(Stored records)
══════════

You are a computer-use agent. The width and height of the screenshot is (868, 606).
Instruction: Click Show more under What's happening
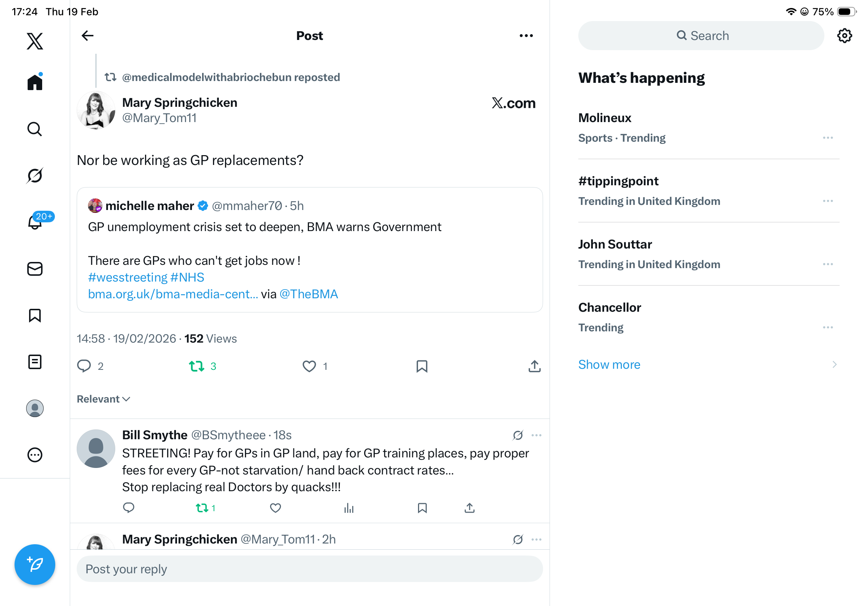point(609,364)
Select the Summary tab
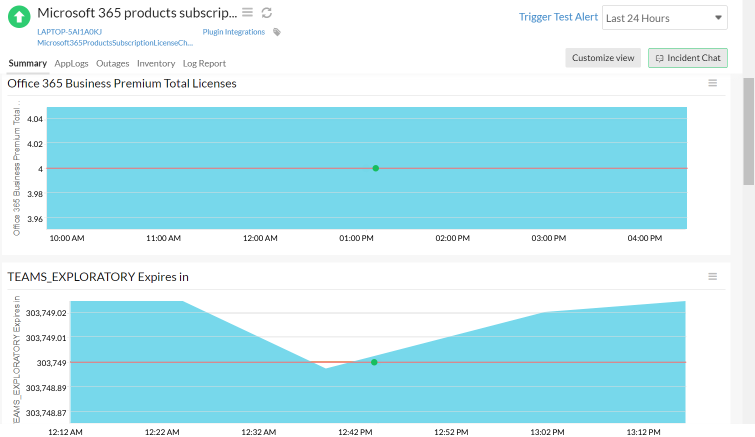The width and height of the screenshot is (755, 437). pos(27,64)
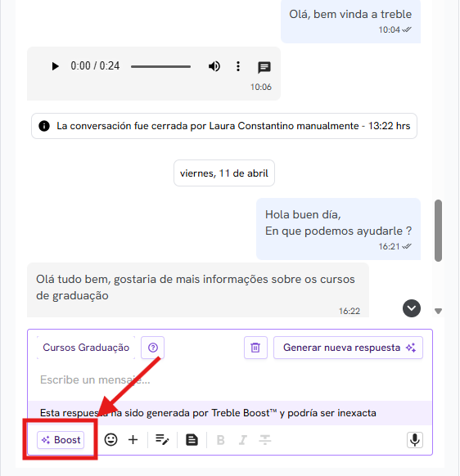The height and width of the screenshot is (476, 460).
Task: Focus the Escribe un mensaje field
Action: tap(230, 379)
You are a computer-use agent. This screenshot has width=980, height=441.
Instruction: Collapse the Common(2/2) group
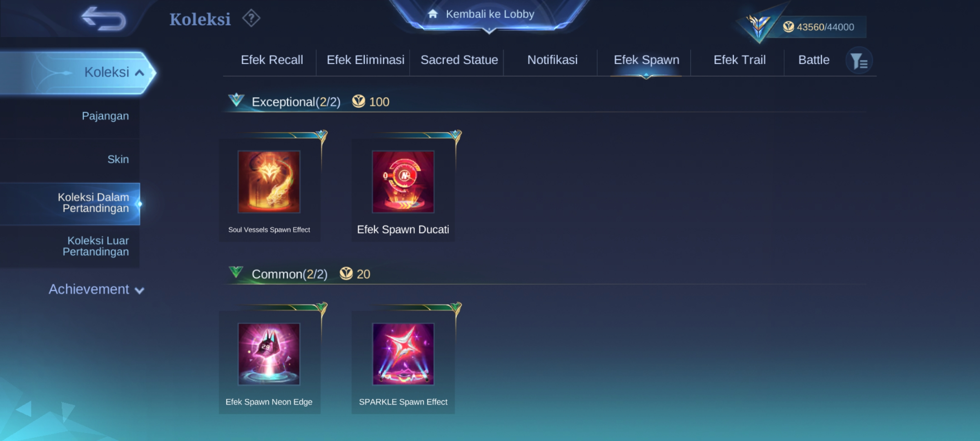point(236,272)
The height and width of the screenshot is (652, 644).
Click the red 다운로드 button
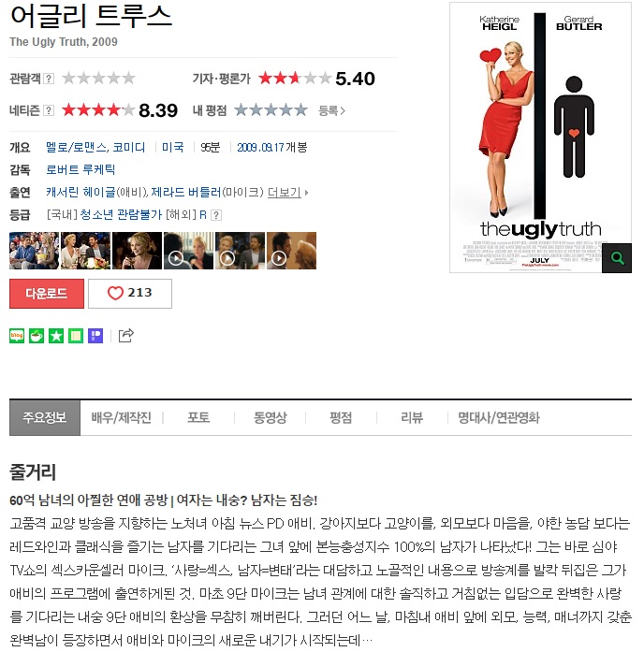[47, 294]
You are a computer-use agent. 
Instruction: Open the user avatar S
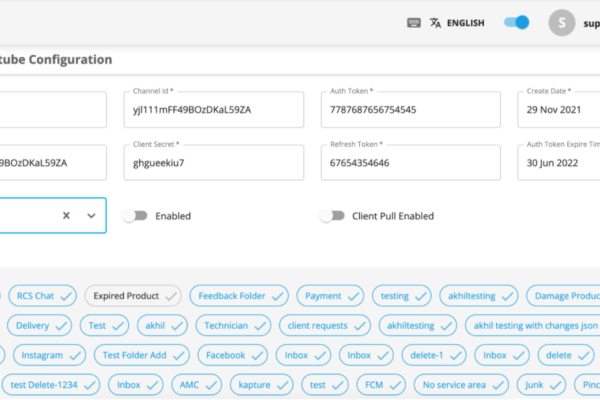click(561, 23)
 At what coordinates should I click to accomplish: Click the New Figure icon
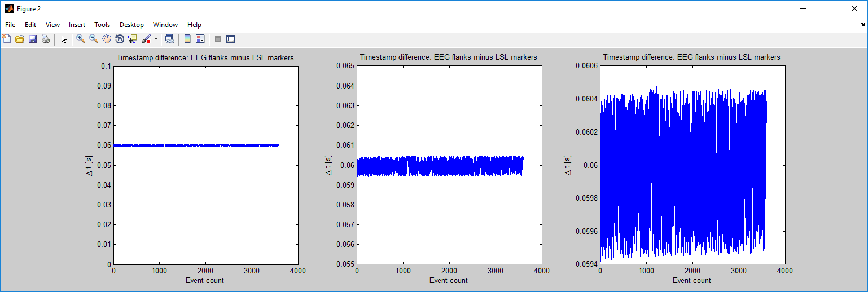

══════════

Leave the pictures out. Transcribe exactly the lines from the one with "Select the Summary tab" through the end of the records.

Select the Summary tab
The width and height of the screenshot is (755, 437). pos(27,64)
The height and width of the screenshot is (476, 460).
Task: Focus the Escribe un mensaje field
Action: tap(230, 379)
You are a computer-use agent. This screenshot has width=980, height=441.
Instruction: Collapse the Common(2/2) group
point(236,272)
The height and width of the screenshot is (652, 644).
Click the red 다운로드 button
[47, 294]
You are a computer-use agent. 
Instruction: Open the user avatar S
click(561, 23)
 At what coordinates should I click to accomplish: Click the New Figure icon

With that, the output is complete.